Verilen metin:
▬▬▬▬▬▬

Elazig’da “peygamberimiz, Cami Ve Irşat” Konulu Konferans...

Elazig'da “peygamberimiz, Cami Ve Irşat” Konulu Konferans Düzenlendi.

“peygamberimiz, cami ve irşat” konulu konferans düzenlendi.

13 Ekim 2022 - 12:50

Elazığ İl Müftülüğünde Mevlid-i Nebi ve Camiler ve Din görevlileri haftası münasebetiyle Dr. Erkan Aydın tarafından “Peygamberimiz, cami ve irşat” konulu konferans verildi.

Programa Elazığ Vali Yardımcısı Recep Gündüz, Elazığ Belediye Başkan Yardımcısı Nazif Bilginoğlu, İl Müftüsü Selami Aydın,  kamu kurum ve kuruluş temsilcileri, sivil toplum kuruluş temsilcileri, din görevlileri ve vatandaşlar katıldı.

Konferans da açılış konuşması yapan İl Müftüsü Selami Aydın; Rahman ve rahim olan Allah'ın adıyla. Buyur Allah'ım! Buyur emrine amadeyim, mülk senin, nimet senin, şükür sana, hamd sana Allah'ım. Senin eşin ve benzerin yok ya rabbi, seni noksan sıfatlardan tenzih ederiz. Allah'ın rahmeti ve mağfireti hepimizin üzerine olsun. Rasulullah Sallallahu Aleyhi ve Sellem Efendimiz Medine-i Münevvere de bahçesinde ashabına şöyle seslendiler. Kardeşlerimi çok özledim onların hasreti burnumda tütüyor. Ashab-ı güzün Ya Resulallah bizler sizin kardeşiniz ve buradayız sizler kimleri özledini.z Allah rasulü Sallallahu Aleyhi ve Sellem Efendimiz sizler benim ashabımsınız, Canlarımsınız, bu davayı beraber omuzlayan çok yakın arkadaşlarımsınız. Kardeşlerimiz bizden sonra gelecek, bizi görmeden sevip, bize iman edip, sünnetime sımsıkı sarılacak olan kardeşlerimi çok özledim diyor. Rasulullah efendimizin kardeşlerimi çok özledim dediği kişiler işte sizlersiniz. Sizde de Resulullah efendimize hürmeten bugün buraya geldiniz, canı gönülden yürekten Hepinize çok teşekkür ediyorum. Allah sizlerden razı olsun, bizi bir araya toplayan Allah resulüdür, ona olan aşkımız, Sevdamız sevgimizdir. Bugün çok kıymetli misafirimiz uzak yollardan geldiler. O mübarek topraklara hizmet eden Rasulullah Sallallahu Aleyhi ve Sellem efendimizi insanlara anlatan  Dr.. Erkan Aydın’ın inşallah sohbetini dinleyeceğiz. Ben toplantımızın hayırlara vesile olmasını Cenab-ı Hak'tan niyaz ediyorum. Programımız geldiğiniz için Hepinize ayrı ayrı teşekkür ediyorum, Hepinize saygı ve muhabbetlerimi arz ediyorum, Allah'a emanet olun.dedi

Dr. Erkan Aydın  “peygamberimiz, cami ve irşat” konulu konferansında Hz. Peygamberin örnek hayatı ve asr-ı saadetten örnekler verdi.

▬▬▬▬▬▬

Bir işaretleme veri kümesinden kayıtlar:
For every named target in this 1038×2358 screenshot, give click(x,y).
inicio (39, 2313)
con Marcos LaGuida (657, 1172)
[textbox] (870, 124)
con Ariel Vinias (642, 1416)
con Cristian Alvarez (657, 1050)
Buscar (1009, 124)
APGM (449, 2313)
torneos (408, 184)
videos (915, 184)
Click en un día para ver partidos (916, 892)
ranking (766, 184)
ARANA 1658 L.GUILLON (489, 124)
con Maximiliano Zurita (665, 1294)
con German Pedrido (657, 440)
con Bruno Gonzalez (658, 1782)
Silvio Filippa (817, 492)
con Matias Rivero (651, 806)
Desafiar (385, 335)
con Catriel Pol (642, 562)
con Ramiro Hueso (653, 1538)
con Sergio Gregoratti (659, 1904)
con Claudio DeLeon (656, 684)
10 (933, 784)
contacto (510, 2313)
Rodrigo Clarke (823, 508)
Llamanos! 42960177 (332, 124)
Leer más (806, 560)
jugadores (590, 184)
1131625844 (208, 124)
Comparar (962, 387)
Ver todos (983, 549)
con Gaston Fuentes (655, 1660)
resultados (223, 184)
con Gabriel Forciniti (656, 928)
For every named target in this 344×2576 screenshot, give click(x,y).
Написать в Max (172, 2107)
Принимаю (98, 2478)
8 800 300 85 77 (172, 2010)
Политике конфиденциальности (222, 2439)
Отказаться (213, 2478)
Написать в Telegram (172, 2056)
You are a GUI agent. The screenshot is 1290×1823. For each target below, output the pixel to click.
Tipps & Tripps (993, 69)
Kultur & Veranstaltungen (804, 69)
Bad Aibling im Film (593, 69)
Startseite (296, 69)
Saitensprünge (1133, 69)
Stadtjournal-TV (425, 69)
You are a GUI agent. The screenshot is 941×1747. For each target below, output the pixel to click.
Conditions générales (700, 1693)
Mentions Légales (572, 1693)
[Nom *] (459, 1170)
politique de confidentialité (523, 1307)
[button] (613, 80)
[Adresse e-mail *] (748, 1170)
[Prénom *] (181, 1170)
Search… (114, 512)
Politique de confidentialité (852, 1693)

▬▬▬▬▬▬

Görevin gerekleri: Konferans haberine göre konferansta açılış konuşmasını kim yaptı? Bu kayıtlar ayrı bir malzemedir.

Alıştırmanın cevabı: Açılış konuşmasını İl Müftüsü Selami Aydın yaptı.